Some tests for potential fungal biosurfactant uses in applied to public health applications have also been tested. Biosurfactants produced from Scheffersomyces stipites [281] and Wickerhamomyces anomalus [71] promoted the death of larval exoskeletons of the Aedes aegypti mosquito after 12 h and 24 h, respectively, showing their potential in larvicidal formulations against dengue arbovirus vector. The commercial formulations reported here for the several applications did not show toxic effects, except for larvicidal activity (not analyzed).

Conclusions

Nature provides enormous possibilities to isolate biosurfactant-producing fungi that colonize diverse environments. The fungal bioprospecting for biosurfactant production has allowed the discovery of strains not yet described in the literature, as well as new molecular structures with surfactant action. However, bioprospecting based on metagenomic data still represents an untapped potential. Likewise, there is still a gap in relation to molecular methods intended for the screening of biosurfactant-producing organisms.

Economic issues and low process productivity are the main challenges to overcome fungal biosurfactant large-scale production. Although several energy sources are promising for biosurfactant production, the economic viability to use waste streams can only be obtained with careful analysis between cost minimization and low yield due to the formation of inhibitory compounds. Changes in carbon/nitrogen sources and recombinant strains can produce biosurfactants with new and different chemical structures that ensure better physico-chemical properties for wider applications. Statistical and bioprocess tools applied to this biomolecule can result in achieving higher yields/productivity as well as better overall operational processes.

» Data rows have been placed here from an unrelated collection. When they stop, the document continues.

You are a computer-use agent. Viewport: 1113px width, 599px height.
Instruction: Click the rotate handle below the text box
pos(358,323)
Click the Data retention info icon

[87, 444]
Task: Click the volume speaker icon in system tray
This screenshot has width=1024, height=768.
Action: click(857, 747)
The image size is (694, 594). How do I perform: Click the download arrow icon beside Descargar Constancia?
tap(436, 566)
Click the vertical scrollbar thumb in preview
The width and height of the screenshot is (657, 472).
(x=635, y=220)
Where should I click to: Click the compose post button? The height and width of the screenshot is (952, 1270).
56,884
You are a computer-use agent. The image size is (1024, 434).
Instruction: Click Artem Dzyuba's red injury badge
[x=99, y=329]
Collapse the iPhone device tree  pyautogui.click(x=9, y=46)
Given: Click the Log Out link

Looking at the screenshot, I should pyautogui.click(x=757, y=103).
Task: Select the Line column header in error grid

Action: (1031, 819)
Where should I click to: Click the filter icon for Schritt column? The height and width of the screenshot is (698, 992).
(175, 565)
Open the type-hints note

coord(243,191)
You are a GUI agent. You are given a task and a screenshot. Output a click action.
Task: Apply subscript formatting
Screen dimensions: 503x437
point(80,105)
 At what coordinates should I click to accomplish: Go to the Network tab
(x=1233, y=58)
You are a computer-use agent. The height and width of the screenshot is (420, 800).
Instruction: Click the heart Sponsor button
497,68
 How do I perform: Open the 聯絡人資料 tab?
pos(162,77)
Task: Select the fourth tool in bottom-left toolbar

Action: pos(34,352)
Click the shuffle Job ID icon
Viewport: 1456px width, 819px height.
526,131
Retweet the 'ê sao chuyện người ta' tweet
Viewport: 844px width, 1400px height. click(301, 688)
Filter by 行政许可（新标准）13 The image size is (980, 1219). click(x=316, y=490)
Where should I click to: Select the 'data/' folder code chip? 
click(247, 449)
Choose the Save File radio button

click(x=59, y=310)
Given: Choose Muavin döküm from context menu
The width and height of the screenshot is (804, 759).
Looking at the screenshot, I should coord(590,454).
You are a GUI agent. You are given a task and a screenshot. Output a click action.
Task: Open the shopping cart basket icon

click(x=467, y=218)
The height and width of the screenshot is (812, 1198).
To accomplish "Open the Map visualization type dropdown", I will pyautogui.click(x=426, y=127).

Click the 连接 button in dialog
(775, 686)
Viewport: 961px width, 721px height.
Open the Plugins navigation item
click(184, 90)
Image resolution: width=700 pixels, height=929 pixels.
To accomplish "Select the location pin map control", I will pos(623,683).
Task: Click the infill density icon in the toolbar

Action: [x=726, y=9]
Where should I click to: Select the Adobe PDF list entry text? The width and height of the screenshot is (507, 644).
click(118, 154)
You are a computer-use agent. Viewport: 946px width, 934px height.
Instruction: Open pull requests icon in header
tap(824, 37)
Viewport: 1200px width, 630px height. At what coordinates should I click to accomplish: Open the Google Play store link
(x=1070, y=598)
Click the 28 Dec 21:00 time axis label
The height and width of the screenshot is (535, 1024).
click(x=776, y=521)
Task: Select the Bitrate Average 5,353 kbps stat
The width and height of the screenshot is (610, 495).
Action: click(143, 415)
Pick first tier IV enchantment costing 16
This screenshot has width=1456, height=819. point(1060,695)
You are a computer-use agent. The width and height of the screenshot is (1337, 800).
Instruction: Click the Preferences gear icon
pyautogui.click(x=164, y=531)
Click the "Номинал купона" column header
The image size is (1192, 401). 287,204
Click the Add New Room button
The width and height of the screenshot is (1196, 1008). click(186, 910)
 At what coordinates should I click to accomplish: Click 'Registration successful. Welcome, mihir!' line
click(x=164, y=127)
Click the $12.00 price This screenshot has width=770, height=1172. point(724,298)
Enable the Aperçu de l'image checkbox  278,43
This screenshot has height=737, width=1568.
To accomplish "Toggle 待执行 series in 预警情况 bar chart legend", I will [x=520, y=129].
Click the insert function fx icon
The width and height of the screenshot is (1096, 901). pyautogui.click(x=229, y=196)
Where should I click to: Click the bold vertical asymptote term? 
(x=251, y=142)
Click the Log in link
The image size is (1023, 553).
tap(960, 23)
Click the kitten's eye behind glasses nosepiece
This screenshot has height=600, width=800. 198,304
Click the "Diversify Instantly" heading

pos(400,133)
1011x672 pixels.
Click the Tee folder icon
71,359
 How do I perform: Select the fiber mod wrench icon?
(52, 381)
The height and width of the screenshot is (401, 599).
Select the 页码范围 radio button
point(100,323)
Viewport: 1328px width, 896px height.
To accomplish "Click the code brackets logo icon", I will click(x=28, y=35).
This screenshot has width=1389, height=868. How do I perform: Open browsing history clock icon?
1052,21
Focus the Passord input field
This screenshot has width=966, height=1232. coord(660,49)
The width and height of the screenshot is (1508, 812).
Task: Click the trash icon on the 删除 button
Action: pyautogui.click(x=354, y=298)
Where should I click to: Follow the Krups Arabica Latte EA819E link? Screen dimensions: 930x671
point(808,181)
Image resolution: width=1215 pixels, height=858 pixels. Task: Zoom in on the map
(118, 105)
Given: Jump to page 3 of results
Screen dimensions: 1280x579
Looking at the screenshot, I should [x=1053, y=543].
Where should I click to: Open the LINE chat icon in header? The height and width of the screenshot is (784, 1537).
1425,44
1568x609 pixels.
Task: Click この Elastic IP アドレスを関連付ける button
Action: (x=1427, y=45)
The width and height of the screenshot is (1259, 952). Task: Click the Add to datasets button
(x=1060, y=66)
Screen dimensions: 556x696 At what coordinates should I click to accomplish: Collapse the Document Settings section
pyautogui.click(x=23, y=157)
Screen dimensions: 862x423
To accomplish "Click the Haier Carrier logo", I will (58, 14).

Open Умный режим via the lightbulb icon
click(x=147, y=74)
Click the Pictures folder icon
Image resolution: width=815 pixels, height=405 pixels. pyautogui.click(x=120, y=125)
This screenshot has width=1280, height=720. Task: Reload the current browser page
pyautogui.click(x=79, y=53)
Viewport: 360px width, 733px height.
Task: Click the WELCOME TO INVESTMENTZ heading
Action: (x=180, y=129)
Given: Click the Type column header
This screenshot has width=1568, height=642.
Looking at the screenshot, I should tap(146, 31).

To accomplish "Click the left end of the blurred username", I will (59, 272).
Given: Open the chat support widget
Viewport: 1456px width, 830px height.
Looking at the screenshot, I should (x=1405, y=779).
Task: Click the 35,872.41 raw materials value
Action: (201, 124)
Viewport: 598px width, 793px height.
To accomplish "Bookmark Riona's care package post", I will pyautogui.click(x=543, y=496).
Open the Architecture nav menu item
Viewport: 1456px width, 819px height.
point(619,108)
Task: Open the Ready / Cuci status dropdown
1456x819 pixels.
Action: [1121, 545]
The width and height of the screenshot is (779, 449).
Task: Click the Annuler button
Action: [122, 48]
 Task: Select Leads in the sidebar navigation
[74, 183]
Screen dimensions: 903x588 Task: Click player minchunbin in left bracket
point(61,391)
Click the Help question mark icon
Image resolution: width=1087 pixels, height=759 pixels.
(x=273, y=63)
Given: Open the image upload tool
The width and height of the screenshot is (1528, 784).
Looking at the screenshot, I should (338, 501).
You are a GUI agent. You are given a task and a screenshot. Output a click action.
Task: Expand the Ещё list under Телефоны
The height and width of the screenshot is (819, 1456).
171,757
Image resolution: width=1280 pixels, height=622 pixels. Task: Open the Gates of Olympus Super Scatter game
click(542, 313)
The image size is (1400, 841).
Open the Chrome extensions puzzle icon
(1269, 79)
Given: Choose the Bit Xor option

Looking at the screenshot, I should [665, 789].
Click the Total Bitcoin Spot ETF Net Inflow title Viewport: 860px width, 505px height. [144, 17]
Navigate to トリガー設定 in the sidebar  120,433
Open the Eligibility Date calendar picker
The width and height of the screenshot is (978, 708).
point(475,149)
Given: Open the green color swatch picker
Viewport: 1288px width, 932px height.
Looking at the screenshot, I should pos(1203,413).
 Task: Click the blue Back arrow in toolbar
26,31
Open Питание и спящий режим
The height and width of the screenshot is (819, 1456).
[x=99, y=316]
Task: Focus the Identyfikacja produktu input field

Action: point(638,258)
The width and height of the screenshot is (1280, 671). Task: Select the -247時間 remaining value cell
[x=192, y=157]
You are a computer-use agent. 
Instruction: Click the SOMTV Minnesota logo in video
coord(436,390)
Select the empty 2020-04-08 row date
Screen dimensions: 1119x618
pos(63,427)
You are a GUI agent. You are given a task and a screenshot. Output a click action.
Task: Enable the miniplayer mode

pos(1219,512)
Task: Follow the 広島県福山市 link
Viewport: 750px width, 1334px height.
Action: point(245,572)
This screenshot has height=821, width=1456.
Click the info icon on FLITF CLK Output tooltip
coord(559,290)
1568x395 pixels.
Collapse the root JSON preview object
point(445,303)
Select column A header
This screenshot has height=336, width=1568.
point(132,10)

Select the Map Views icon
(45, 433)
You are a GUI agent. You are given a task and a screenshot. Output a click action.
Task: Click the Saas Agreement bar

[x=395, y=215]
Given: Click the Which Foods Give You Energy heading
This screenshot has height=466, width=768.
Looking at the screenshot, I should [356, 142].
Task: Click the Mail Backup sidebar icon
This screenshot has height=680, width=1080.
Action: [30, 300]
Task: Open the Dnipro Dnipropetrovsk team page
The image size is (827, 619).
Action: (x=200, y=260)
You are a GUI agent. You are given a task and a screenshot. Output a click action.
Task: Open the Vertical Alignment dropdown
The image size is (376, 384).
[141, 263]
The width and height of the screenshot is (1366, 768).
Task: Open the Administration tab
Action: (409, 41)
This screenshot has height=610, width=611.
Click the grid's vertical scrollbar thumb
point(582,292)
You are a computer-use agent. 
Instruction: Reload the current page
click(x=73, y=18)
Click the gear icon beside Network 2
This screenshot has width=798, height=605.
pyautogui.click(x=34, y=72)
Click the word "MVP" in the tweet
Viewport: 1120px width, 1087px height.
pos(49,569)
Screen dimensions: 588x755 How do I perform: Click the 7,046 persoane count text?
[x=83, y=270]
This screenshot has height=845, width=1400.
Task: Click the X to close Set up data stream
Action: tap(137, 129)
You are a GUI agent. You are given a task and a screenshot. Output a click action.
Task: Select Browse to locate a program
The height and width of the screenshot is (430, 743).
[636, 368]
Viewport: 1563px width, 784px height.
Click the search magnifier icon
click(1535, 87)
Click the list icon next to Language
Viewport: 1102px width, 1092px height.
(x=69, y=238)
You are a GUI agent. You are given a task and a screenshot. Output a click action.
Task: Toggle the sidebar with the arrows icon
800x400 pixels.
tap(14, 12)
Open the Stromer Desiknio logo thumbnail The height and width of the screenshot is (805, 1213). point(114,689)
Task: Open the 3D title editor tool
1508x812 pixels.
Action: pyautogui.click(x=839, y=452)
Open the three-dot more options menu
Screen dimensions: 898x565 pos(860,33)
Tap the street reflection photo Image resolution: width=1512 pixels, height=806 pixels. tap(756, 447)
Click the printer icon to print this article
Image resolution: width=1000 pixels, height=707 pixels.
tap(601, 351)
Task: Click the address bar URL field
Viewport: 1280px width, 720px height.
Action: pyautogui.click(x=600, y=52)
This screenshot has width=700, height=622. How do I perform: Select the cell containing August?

Sophorolipids and mannosylerythritol lipids are the main fungal biosurfactants investigated studied through process development to applications, both molecules are yeast products. Filamentous fungi biosurfactants have received less attention and were more focused on isolation and bioprospection, which allowed the identification of new species, some of which are able to produce trehalose lipids (not yet described for eukaryotes) and lipopeptides (previously only observed in yeast). Few other studies with filamentous are restricted to the influence and optimization of nutritional conditions, production in association with other metabolites, and applications for environmental remediation, textile and cleaning. In general, fungal biosurfactants have wide applicability and have already been formulated as ingredients for several commercial products, which probably opens new windows for future studies aimed at their inclusion in various sectors of different market segments.

Abbreviations

CMC

Critical micellar concentration

EPS

Exopolysaccharides

SL

Sophorolipid

MEL

Mannosylerythritol lipids

TL

Trehalose lipids

XLs

Xylolipids

CL

Cellobiose lipids

PL

Polyol lipids

LM

Liamocins

PEFA

Polyol fatty acid esters

LPP

Lipopeptides

ITS

Internal transcribed spacer

EI₂₄

Emulsification index

MATH

Microbial adhesion to hydrocarbon test

PUM

Buffer solution composed of phosphate, urea, magnesium

CTAB

Cetyltrimethylammonium Bromide

YMG

Culture medium composed of yeast, malt and glucose

TG

Triacylglycerols

C/N

Ratio between the quantity of carbon and nitrogen sources

STR

Stirred tank reactor

vvm

Volumetric air flow × volume of half × minute⁻¹

TLC

Thin layer chromatography

FTIR

Fourier transform infrared

NMR

Nuclear magnetic resonance

MS

Mass spectrometry

GC

Gas chromatography

GC–MS

Mass spectrometry coupled to gas chromatography

HPLC

High-performance liquid chromatography

MALDI-TOF–MS

Matrix-assisted laser desorption ionization time of light mass spectrometry

Declarations

Conflict of interest

The authors declare no financial or commercial conflict of interest.